There were 1,389 households, of which 0.6% had children under the age of 18 living with them, 31.4% were married couples living together, 2.9% had a female householder with no husband present, and 65.4% were non-families. 63.4% of all households were made up of individuals, and 55.2% had someone living alone who was 65 years of age or older. The average household size was 1.40 and the average family size was 2.09.

Age distribution was 0.9% under the age of 18, 0.5% from 18 to 24, 3.0% from 25 to 44, 16.7% from 45 to 64, and 78.9% who were 65 years of age or older. The median age was 76 years. For every 100 females, there were 50.2 males. For every 100 females age 18 and over, there were 49.8 males.

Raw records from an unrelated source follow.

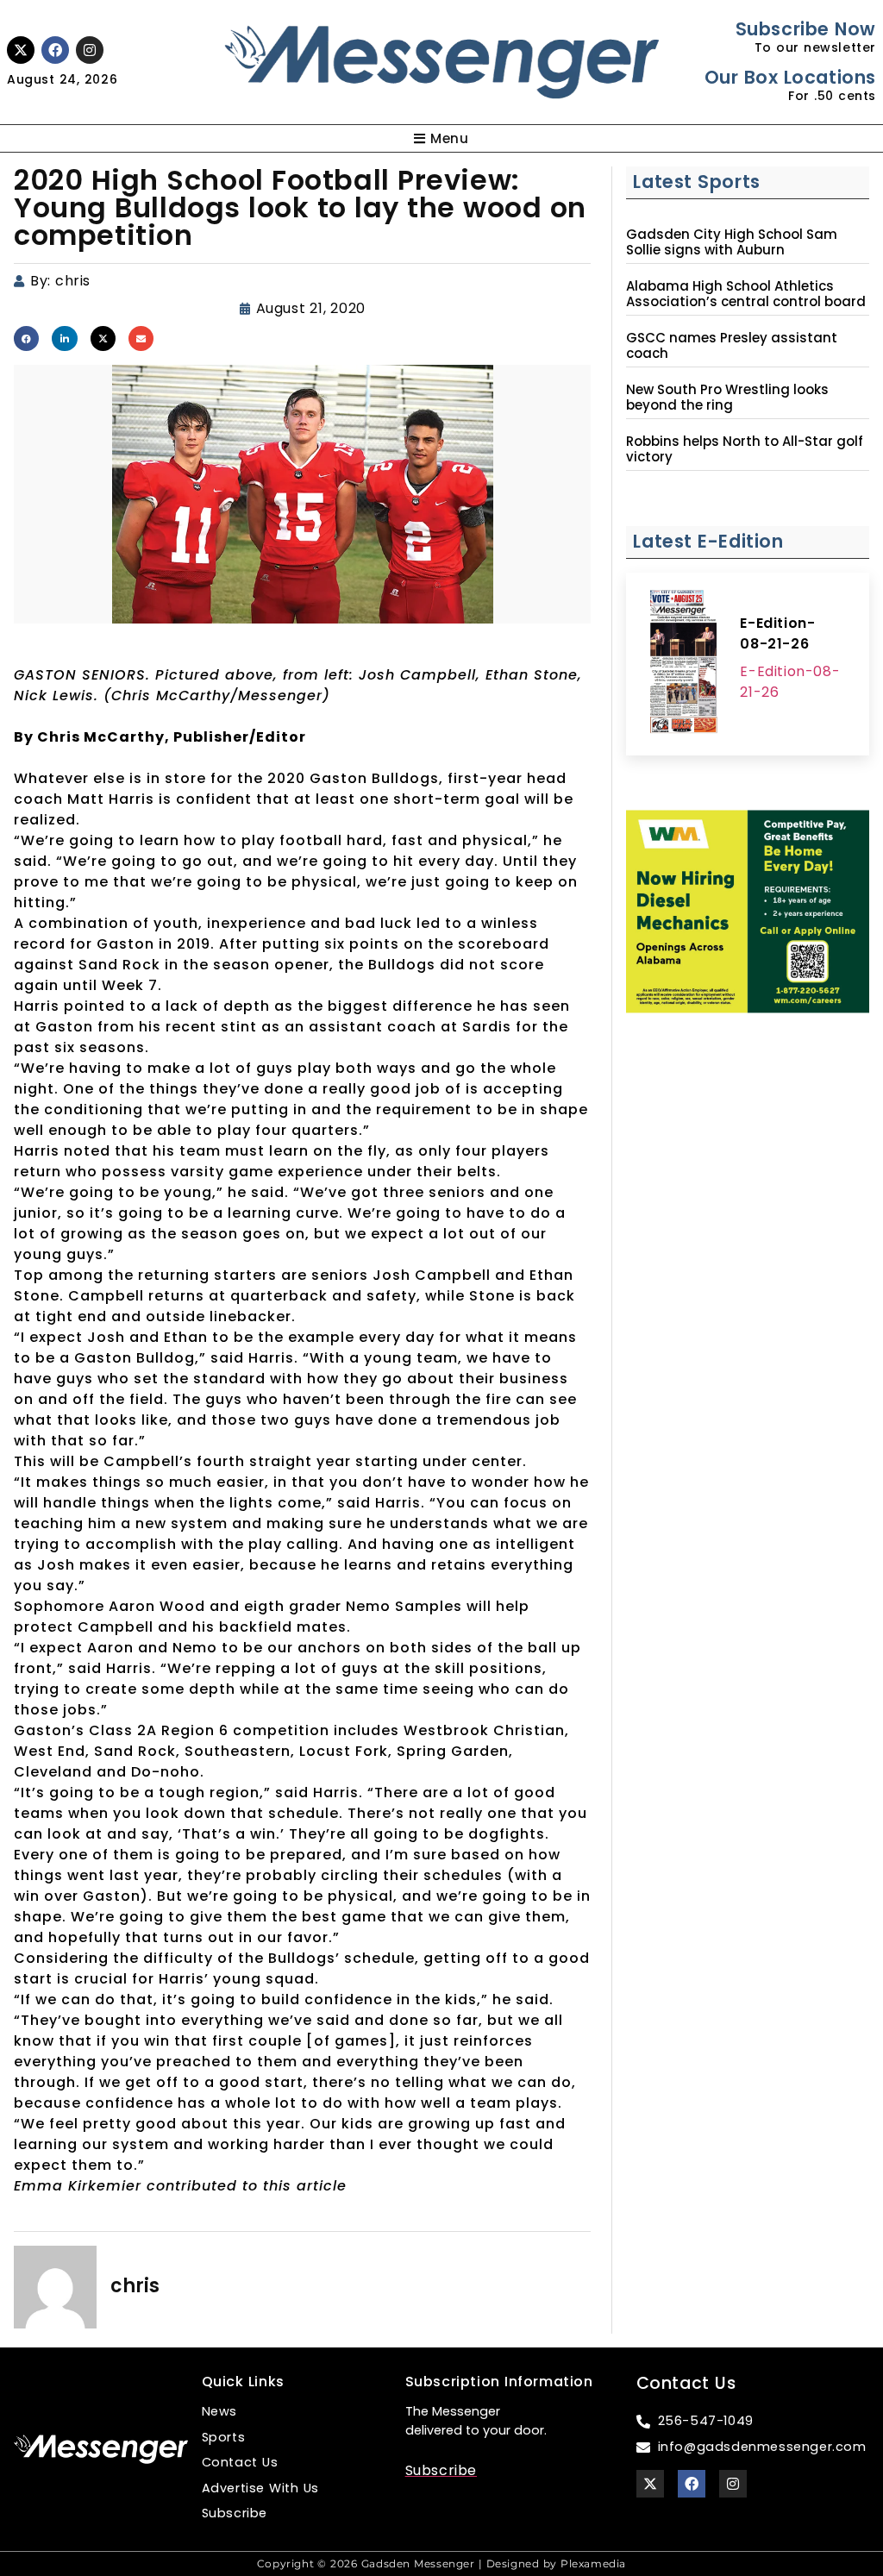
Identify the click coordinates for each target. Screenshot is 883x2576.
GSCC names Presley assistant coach (731, 345)
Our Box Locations (790, 77)
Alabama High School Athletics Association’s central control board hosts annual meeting (746, 302)
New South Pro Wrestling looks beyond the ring (727, 397)
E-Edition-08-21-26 (777, 633)
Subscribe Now (806, 28)
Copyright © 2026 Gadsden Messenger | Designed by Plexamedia (441, 2563)
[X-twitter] (20, 50)
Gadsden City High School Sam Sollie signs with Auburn (731, 242)
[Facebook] (55, 50)
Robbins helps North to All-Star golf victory (744, 449)
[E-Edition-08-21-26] (683, 664)
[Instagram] (89, 50)
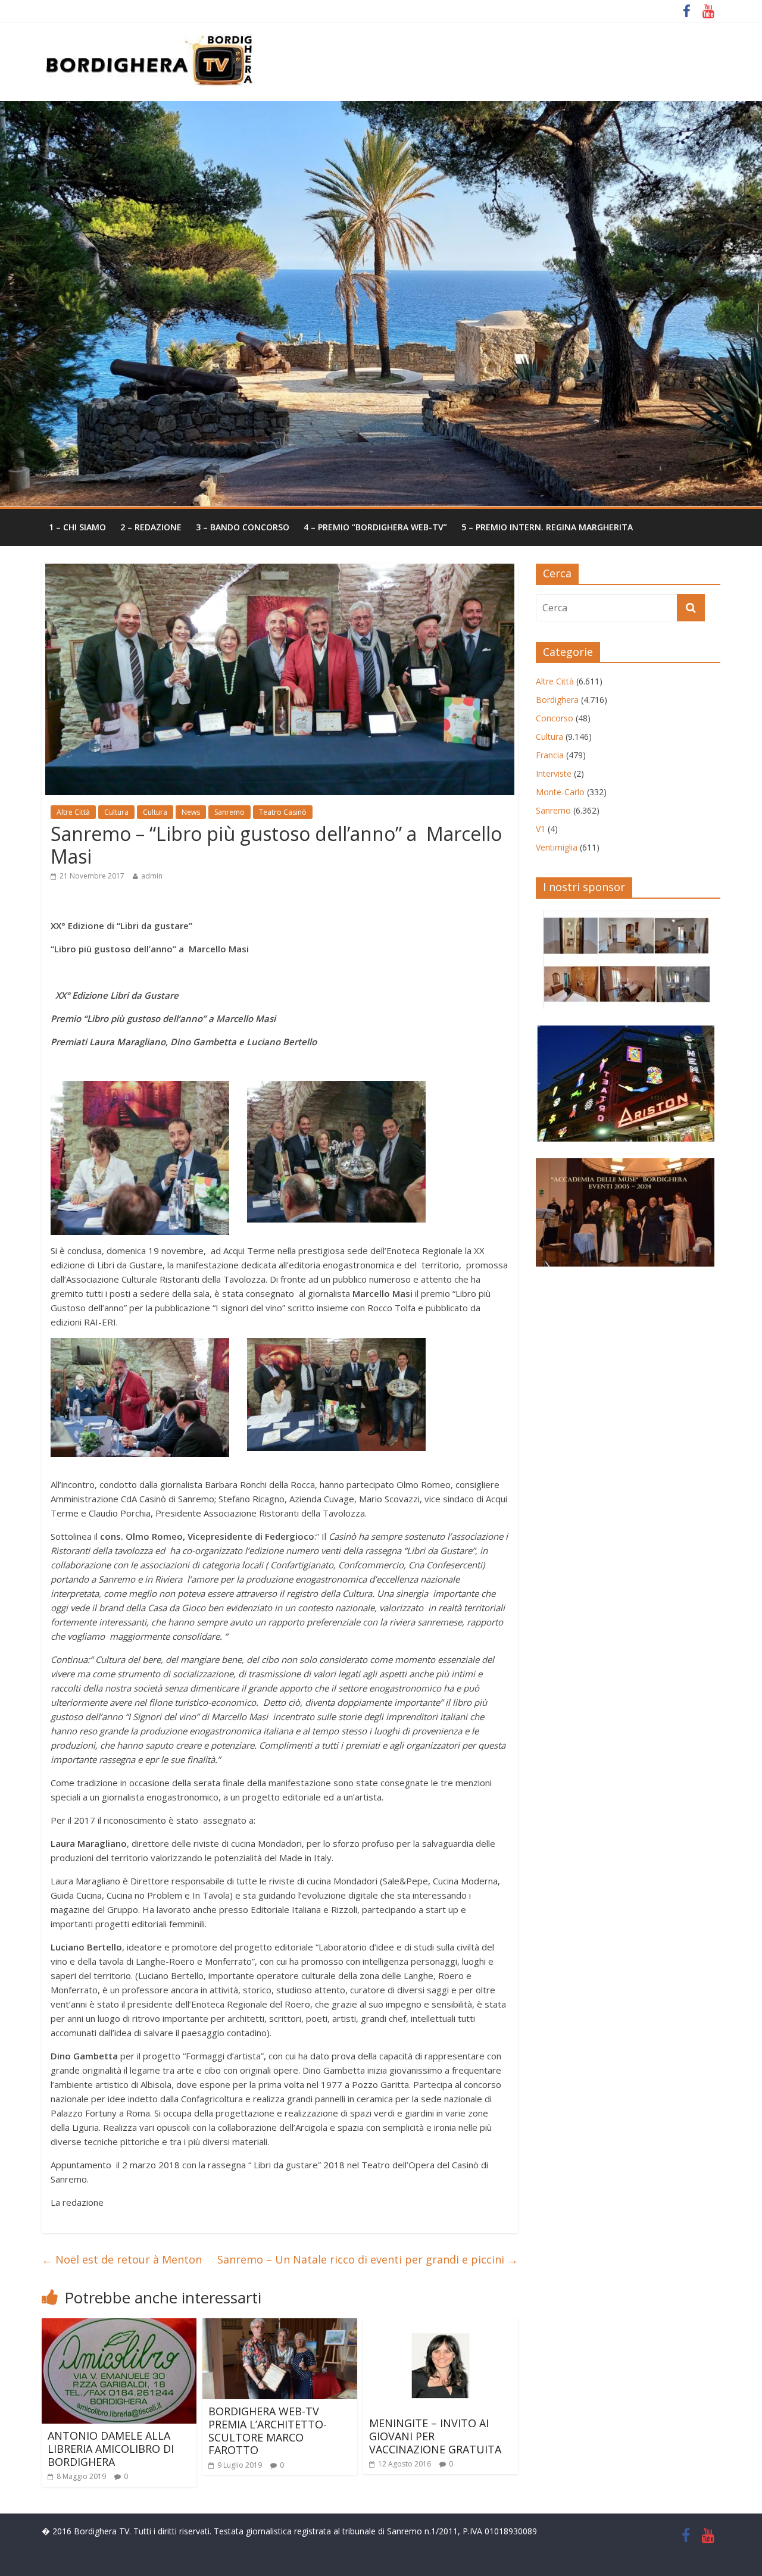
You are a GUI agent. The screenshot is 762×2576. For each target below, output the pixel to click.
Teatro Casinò (283, 812)
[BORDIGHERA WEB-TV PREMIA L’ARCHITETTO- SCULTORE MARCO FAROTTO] (279, 2325)
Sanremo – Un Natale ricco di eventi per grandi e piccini (367, 2259)
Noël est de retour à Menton (122, 2259)
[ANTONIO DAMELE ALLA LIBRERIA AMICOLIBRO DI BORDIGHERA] (119, 2325)
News (191, 812)
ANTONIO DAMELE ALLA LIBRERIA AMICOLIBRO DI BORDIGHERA (111, 2448)
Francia (550, 755)
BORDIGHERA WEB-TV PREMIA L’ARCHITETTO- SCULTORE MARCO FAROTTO (267, 2430)
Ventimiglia (556, 847)
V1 (540, 828)
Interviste (554, 773)
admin (152, 876)
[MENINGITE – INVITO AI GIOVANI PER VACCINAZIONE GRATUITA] (440, 2325)
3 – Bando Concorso (242, 527)
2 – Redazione (151, 527)
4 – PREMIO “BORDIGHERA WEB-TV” (375, 527)
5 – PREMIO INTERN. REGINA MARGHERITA (547, 527)
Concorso (554, 718)
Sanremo (229, 812)
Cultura (116, 812)
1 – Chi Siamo (77, 527)
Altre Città (73, 812)
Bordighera (557, 699)
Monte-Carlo (560, 792)
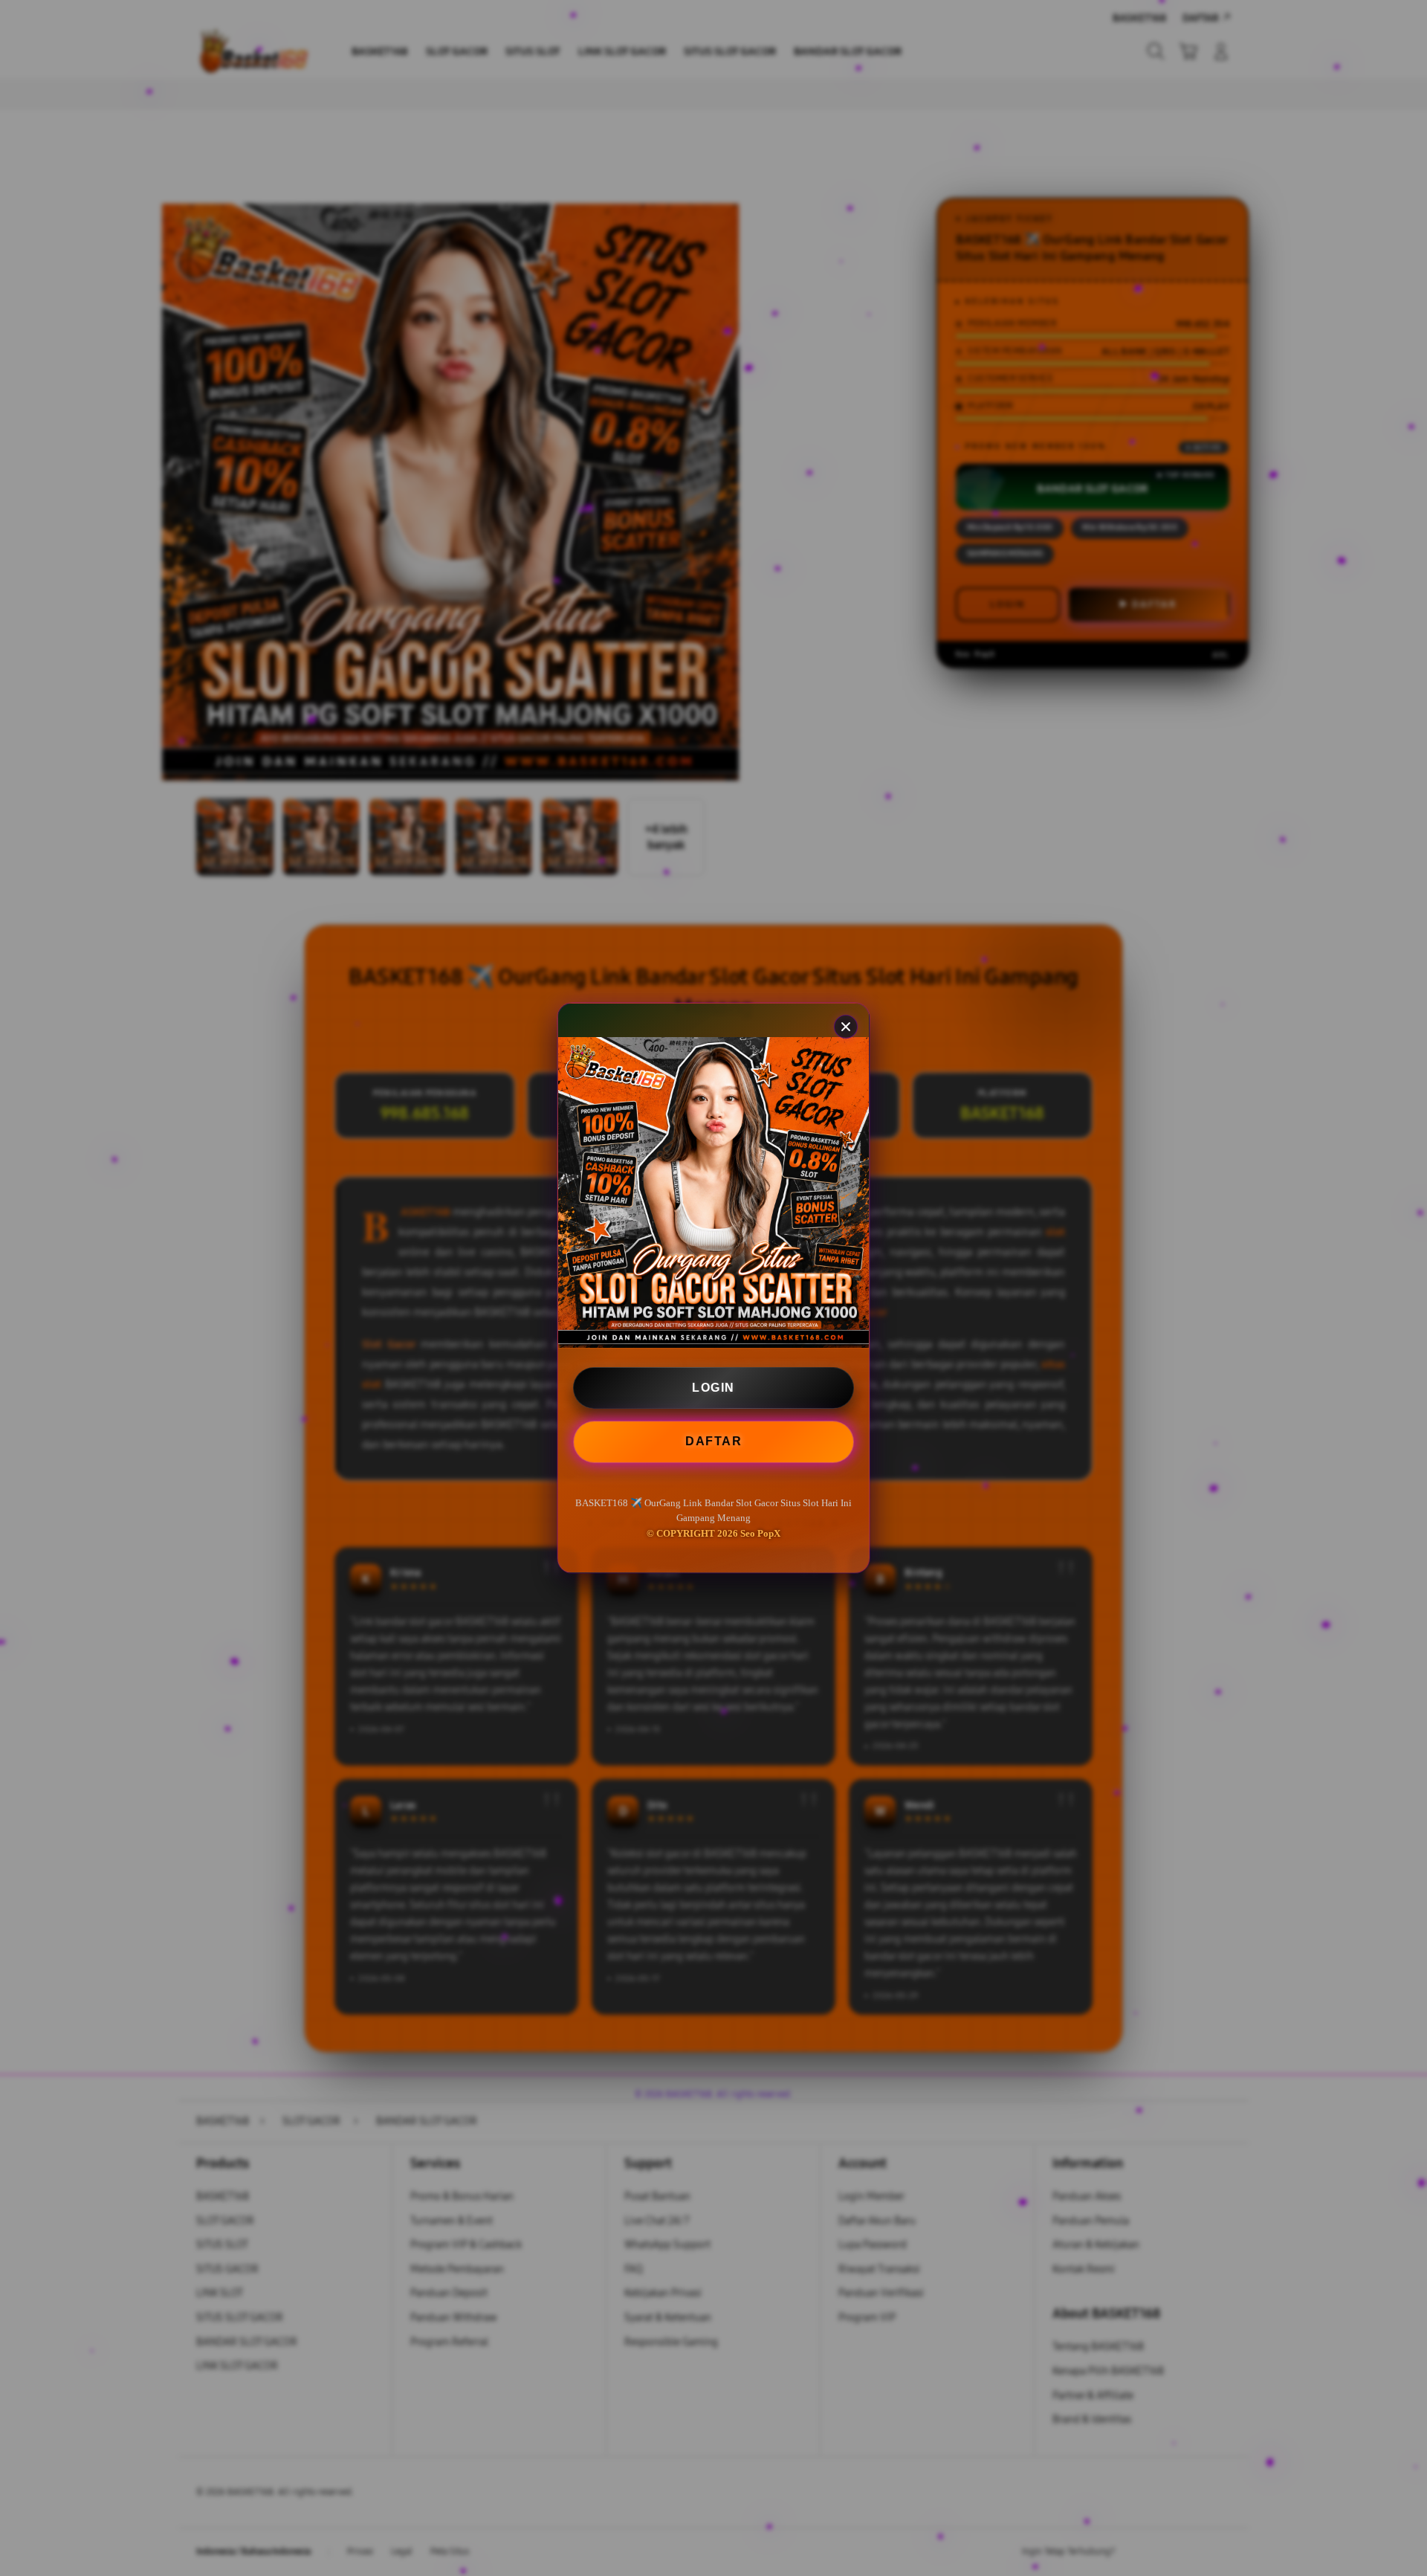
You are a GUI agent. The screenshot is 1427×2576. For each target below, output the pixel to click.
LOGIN (713, 1387)
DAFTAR (714, 1440)
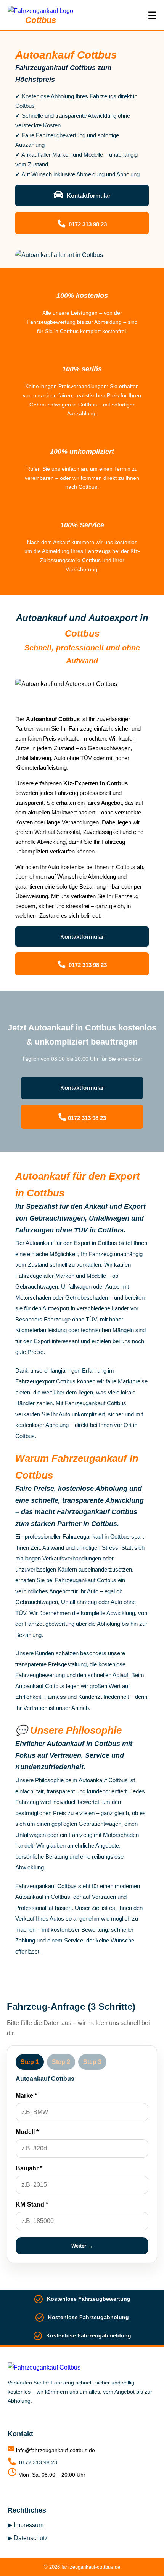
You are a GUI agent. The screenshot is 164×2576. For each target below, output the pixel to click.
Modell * (27, 2132)
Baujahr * (29, 2168)
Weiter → (82, 2246)
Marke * (26, 2095)
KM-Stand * (32, 2204)
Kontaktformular (88, 195)
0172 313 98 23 (87, 224)
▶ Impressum (25, 2525)
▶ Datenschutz (28, 2538)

The median household income was $28,617, and the median family income was $49,444. Males had a median income of $39,917 versus $33,750 for females. The per capita income for the city was $27,536. None of the families and 2.4% of the population were living below the poverty line, including no persons under the age of 18 and 2.1% of those over 64.

== Education ==
It is in the Tigard-Tualatin School District 23J.